Task: Reply with every entry, repeated exactly as given.

======== Data excerpts

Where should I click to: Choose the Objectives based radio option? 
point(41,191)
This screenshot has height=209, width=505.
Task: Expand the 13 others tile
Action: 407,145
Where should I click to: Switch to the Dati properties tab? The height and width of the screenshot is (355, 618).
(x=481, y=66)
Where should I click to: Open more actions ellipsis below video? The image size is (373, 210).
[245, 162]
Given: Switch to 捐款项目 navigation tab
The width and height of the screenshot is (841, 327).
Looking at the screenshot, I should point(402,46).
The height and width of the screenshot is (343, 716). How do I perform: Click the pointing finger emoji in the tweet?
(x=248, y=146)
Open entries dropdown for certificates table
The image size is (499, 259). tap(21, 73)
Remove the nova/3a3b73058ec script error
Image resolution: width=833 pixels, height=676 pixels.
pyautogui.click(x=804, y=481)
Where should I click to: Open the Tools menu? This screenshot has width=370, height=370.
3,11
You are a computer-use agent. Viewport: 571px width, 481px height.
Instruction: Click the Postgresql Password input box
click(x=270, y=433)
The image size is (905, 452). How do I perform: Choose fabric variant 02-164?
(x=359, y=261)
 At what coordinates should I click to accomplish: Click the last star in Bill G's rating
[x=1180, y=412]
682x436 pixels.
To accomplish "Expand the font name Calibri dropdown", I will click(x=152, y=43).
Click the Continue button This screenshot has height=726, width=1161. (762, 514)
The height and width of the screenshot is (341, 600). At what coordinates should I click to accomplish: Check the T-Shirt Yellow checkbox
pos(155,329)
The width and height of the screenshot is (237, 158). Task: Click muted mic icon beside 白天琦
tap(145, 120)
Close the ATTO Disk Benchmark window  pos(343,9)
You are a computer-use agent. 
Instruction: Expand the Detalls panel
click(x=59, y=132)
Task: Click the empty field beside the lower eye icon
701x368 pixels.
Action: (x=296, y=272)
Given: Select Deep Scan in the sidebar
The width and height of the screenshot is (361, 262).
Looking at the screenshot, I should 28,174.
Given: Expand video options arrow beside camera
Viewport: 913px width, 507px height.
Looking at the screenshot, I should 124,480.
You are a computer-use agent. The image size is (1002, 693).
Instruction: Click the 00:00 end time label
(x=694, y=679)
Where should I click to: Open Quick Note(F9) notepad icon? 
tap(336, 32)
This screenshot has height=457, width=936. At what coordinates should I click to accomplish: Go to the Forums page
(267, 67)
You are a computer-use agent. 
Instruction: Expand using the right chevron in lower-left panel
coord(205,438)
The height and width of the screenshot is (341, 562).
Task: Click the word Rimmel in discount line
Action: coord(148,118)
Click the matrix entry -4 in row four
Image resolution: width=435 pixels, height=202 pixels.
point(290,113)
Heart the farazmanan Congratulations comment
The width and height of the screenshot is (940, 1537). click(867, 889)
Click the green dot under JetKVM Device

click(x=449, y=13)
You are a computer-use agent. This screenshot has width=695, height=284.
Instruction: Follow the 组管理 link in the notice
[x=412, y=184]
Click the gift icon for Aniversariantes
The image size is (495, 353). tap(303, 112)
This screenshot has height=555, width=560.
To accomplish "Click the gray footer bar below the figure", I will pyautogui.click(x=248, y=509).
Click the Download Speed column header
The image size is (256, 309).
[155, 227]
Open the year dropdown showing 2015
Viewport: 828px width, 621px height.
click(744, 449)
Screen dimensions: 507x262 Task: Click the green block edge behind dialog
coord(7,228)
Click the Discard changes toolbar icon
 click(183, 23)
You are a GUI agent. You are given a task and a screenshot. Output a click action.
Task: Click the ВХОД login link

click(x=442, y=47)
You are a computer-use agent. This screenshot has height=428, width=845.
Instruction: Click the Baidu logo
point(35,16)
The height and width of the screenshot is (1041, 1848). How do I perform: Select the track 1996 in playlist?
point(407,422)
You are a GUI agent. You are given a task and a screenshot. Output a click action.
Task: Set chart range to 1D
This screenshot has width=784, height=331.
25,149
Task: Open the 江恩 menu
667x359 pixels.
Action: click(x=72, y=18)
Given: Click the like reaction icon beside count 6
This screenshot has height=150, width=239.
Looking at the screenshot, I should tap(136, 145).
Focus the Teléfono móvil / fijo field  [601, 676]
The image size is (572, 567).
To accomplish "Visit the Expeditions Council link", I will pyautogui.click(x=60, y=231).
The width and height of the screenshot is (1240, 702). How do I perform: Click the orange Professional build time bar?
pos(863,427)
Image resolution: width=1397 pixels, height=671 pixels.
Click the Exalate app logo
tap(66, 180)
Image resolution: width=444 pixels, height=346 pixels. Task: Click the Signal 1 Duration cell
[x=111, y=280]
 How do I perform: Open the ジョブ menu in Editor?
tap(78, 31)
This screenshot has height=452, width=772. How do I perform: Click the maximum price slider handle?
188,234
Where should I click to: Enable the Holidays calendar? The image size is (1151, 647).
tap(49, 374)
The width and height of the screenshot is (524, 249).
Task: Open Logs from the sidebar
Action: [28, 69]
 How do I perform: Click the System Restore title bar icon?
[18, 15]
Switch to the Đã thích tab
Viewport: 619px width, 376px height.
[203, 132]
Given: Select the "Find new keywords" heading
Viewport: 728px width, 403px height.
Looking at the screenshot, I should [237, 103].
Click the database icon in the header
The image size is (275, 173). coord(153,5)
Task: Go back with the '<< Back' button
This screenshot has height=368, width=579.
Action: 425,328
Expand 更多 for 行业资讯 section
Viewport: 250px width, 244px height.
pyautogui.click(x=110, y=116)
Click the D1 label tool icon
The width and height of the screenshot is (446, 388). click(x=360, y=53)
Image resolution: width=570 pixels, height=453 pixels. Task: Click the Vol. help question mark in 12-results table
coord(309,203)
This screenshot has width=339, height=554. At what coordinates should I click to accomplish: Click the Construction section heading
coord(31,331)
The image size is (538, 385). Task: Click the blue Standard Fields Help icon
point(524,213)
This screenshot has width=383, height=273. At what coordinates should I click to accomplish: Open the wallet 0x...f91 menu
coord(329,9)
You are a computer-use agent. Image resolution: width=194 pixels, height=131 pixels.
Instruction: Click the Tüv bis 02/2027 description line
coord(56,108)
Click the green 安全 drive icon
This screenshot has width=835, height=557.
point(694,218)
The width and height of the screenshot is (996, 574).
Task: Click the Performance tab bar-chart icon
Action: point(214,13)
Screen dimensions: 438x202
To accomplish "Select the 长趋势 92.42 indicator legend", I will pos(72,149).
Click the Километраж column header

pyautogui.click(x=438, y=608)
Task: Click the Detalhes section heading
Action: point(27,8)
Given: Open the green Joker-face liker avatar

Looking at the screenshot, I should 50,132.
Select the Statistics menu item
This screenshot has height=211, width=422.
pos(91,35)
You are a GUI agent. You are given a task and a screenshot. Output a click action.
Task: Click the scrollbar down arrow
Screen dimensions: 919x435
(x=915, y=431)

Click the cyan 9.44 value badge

================

Result of the exercise:
Where should I click to: Choose the Objectives based radio option? 
point(41,191)
This screenshot has height=209, width=505.
Task: Expand the 13 others tile
Action: 407,145
Where should I click to: Switch to the Dati properties tab? The height and width of the screenshot is (355, 618).
(x=481, y=66)
Where should I click to: Open more actions ellipsis below video? The image size is (373, 210).
[245, 162]
Given: Switch to 捐款项目 navigation tab
The width and height of the screenshot is (841, 327).
Looking at the screenshot, I should point(402,46).
The height and width of the screenshot is (343, 716). How do I perform: Click the pointing finger emoji in the tweet?
(x=248, y=146)
Open entries dropdown for certificates table
The image size is (499, 259). tap(21, 73)
Remove the nova/3a3b73058ec script error
Image resolution: width=833 pixels, height=676 pixels.
pyautogui.click(x=804, y=481)
Where should I click to: Open the Tools menu? This screenshot has width=370, height=370.
3,11
You are a computer-use agent. Viewport: 571px width, 481px height.
Instruction: Click the Postgresql Password input box
click(x=270, y=433)
The image size is (905, 452). How do I perform: Choose fabric variant 02-164?
(x=359, y=261)
 At what coordinates should I click to accomplish: Click the last star in Bill G's rating
[x=1180, y=412]
682x436 pixels.
To accomplish "Expand the font name Calibri dropdown", I will click(x=152, y=43).
Click the Continue button This screenshot has height=726, width=1161. (762, 514)
The height and width of the screenshot is (341, 600). At what coordinates should I click to accomplish: Check the T-Shirt Yellow checkbox
pos(155,329)
The width and height of the screenshot is (237, 158). Task: Click muted mic icon beside 白天琦
tap(145, 120)
Close the ATTO Disk Benchmark window  pos(343,9)
You are a computer-use agent. 
Instruction: Expand the Detalls panel
click(x=59, y=132)
Task: Click the empty field beside the lower eye icon
701x368 pixels.
Action: (x=296, y=272)
Given: Select Deep Scan in the sidebar
The width and height of the screenshot is (361, 262).
Looking at the screenshot, I should 28,174.
Given: Expand video options arrow beside camera
Viewport: 913px width, 507px height.
Looking at the screenshot, I should 124,480.
You are a computer-use agent. The image size is (1002, 693).
Instruction: Click the 00:00 end time label
(x=694, y=679)
Where should I click to: Open Quick Note(F9) notepad icon? 
tap(336, 32)
This screenshot has height=457, width=936. At what coordinates should I click to accomplish: Go to the Forums page
(267, 67)
You are a computer-use agent. 
Instruction: Expand using the right chevron in lower-left panel
coord(205,438)
The height and width of the screenshot is (341, 562).
Task: Click the word Rimmel in discount line
Action: coord(148,118)
Click the matrix entry -4 in row four
Image resolution: width=435 pixels, height=202 pixels.
point(290,113)
Heart the farazmanan Congratulations comment
The width and height of the screenshot is (940, 1537). click(867, 889)
Click the green dot under JetKVM Device

click(x=449, y=13)
You are a computer-use agent. This screenshot has width=695, height=284.
Instruction: Follow the 组管理 link in the notice
[x=412, y=184]
Click the gift icon for Aniversariantes
The image size is (495, 353). tap(303, 112)
This screenshot has height=555, width=560.
To accomplish "Click the gray footer bar below the figure", I will pyautogui.click(x=248, y=509).
Click the Download Speed column header
The image size is (256, 309).
[155, 227]
Open the year dropdown showing 2015
Viewport: 828px width, 621px height.
click(744, 449)
Screen dimensions: 507x262 Task: Click the green block edge behind dialog
coord(7,228)
Click the Discard changes toolbar icon
 click(183, 23)
You are a GUI agent. You are given a task and a screenshot. Output a click action.
Task: Click the ВХОД login link

click(x=442, y=47)
You are a computer-use agent. This screenshot has height=428, width=845.
Instruction: Click the Baidu logo
point(35,16)
The height and width of the screenshot is (1041, 1848). How do I perform: Select the track 1996 in playlist?
point(407,422)
You are a GUI agent. You are given a task and a screenshot. Output a click action.
Task: Set chart range to 1D
This screenshot has width=784, height=331.
25,149
Task: Open the 江恩 menu
667x359 pixels.
Action: click(x=72, y=18)
Given: Click the like reaction icon beside count 6
This screenshot has height=150, width=239.
Looking at the screenshot, I should tap(136, 145).
Focus the Teléfono móvil / fijo field  [601, 676]
The image size is (572, 567).
To accomplish "Visit the Expeditions Council link", I will pyautogui.click(x=60, y=231).
The width and height of the screenshot is (1240, 702). How do I perform: Click the orange Professional build time bar?
pos(863,427)
Image resolution: width=1397 pixels, height=671 pixels.
Click the Exalate app logo
tap(66, 180)
Image resolution: width=444 pixels, height=346 pixels. Task: Click the Signal 1 Duration cell
[x=111, y=280]
 How do I perform: Open the ジョブ menu in Editor?
tap(78, 31)
This screenshot has height=452, width=772. How do I perform: Click the maximum price slider handle?
188,234
Where should I click to: Enable the Holidays calendar? The image size is (1151, 647).
tap(49, 374)
The width and height of the screenshot is (524, 249).
Task: Open Logs from the sidebar
Action: [28, 69]
 How do I perform: Click the System Restore title bar icon?
[18, 15]
Switch to the Đã thích tab
Viewport: 619px width, 376px height.
[203, 132]
Given: Select the "Find new keywords" heading
Viewport: 728px width, 403px height.
Looking at the screenshot, I should [237, 103].
Click the database icon in the header
The image size is (275, 173). coord(153,5)
Task: Go back with the '<< Back' button
This screenshot has height=368, width=579.
Action: 425,328
Expand 更多 for 行业资讯 section
Viewport: 250px width, 244px height.
pyautogui.click(x=110, y=116)
Click the D1 label tool icon
The width and height of the screenshot is (446, 388). click(x=360, y=53)
Image resolution: width=570 pixels, height=453 pixels. Task: Click the Vol. help question mark in 12-results table
coord(309,203)
This screenshot has width=339, height=554. At what coordinates should I click to accomplish: Click the Construction section heading
coord(31,331)
The image size is (538, 385). Task: Click the blue Standard Fields Help icon
point(524,213)
This screenshot has width=383, height=273. At what coordinates should I click to accomplish: Open the wallet 0x...f91 menu
coord(329,9)
You are a computer-use agent. Image resolution: width=194 pixels, height=131 pixels.
Instruction: Click the Tüv bis 02/2027 description line
coord(56,108)
Click the green 安全 drive icon
This screenshot has width=835, height=557.
point(694,218)
The width and height of the screenshot is (996, 574).
Task: Click the Performance tab bar-chart icon
Action: point(214,13)
Screen dimensions: 438x202
To accomplish "Select the 长趋势 92.42 indicator legend", I will pos(72,149).
Click the Километраж column header

pyautogui.click(x=438, y=608)
Task: Click the Detalhes section heading
Action: point(27,8)
Given: Open the green Joker-face liker avatar

Looking at the screenshot, I should 50,132.
Select the Statistics menu item
This screenshot has height=211, width=422.
pos(91,35)
You are a GUI agent. You are given a task and a screenshot. Output a click action.
Task: Click the scrollbar down arrow
Screen dimensions: 919x435
(x=915, y=431)

Click the cyan 9.44 value badge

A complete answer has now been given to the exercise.